=== Begin Enclosure ===

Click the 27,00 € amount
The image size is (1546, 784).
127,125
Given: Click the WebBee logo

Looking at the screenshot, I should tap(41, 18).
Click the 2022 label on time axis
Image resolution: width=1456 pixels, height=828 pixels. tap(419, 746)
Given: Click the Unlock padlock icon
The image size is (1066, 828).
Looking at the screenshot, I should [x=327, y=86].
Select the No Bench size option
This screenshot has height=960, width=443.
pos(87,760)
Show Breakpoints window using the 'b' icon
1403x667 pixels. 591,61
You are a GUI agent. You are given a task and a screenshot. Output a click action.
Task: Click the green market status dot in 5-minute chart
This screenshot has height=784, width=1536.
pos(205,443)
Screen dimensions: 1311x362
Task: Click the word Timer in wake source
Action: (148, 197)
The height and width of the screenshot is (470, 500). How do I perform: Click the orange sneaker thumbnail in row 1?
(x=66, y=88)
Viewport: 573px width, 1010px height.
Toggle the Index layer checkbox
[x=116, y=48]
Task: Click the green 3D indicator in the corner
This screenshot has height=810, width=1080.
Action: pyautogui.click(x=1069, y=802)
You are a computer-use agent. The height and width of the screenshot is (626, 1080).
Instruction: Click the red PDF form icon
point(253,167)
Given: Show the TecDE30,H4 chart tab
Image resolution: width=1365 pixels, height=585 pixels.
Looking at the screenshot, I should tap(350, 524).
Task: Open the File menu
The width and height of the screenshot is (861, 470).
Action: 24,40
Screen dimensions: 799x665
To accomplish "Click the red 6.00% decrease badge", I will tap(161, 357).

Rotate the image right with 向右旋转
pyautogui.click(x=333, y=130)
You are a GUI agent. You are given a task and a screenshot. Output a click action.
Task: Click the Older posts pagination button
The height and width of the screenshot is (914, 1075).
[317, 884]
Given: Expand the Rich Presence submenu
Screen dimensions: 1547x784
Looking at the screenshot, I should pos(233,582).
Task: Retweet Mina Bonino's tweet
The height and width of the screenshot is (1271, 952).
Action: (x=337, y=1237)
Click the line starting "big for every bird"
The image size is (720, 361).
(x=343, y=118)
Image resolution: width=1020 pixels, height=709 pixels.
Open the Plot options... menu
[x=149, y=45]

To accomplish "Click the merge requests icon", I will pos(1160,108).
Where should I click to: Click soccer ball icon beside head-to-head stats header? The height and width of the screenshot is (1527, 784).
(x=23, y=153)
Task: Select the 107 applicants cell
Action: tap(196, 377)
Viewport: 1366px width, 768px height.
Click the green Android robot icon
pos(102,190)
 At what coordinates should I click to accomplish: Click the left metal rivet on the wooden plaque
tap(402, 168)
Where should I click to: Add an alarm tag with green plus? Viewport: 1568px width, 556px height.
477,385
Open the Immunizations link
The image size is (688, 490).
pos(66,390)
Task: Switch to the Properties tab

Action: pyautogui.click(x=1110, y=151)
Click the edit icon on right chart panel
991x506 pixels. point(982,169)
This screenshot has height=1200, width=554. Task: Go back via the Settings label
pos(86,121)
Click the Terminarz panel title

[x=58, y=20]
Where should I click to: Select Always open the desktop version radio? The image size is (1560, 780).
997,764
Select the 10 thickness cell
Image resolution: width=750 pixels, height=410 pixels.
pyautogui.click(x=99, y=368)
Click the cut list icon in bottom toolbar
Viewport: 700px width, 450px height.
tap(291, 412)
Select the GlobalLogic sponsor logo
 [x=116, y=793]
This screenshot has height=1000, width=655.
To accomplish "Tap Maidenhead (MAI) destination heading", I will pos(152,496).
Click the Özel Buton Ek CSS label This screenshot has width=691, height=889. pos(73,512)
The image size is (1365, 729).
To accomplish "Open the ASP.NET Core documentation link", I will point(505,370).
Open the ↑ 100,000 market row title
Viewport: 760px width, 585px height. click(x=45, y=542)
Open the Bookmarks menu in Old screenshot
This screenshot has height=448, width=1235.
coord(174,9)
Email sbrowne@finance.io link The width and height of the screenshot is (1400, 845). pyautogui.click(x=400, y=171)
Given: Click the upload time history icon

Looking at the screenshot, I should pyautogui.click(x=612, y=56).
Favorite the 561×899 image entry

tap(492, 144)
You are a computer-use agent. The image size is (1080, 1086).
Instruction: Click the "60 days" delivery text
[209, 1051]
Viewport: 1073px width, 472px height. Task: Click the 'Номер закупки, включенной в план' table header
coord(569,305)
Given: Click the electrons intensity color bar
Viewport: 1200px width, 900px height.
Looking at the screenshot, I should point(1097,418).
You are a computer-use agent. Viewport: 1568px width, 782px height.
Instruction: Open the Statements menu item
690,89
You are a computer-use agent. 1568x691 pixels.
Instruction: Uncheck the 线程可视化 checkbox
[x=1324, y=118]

=== End Enclosure ===

*Goal of the exercise*
Locate and copy each line in the data above that includes the word "computer".

*Solution for this problem*
You are a computer-use agent. The height and width of the screenshot is (626, 1080).
You are a computer-use agent. The image size is (1080, 1086).
You are a computer-use agent. Viewport: 1568px width, 782px height.
You are a computer-use agent. 1568x691 pixels.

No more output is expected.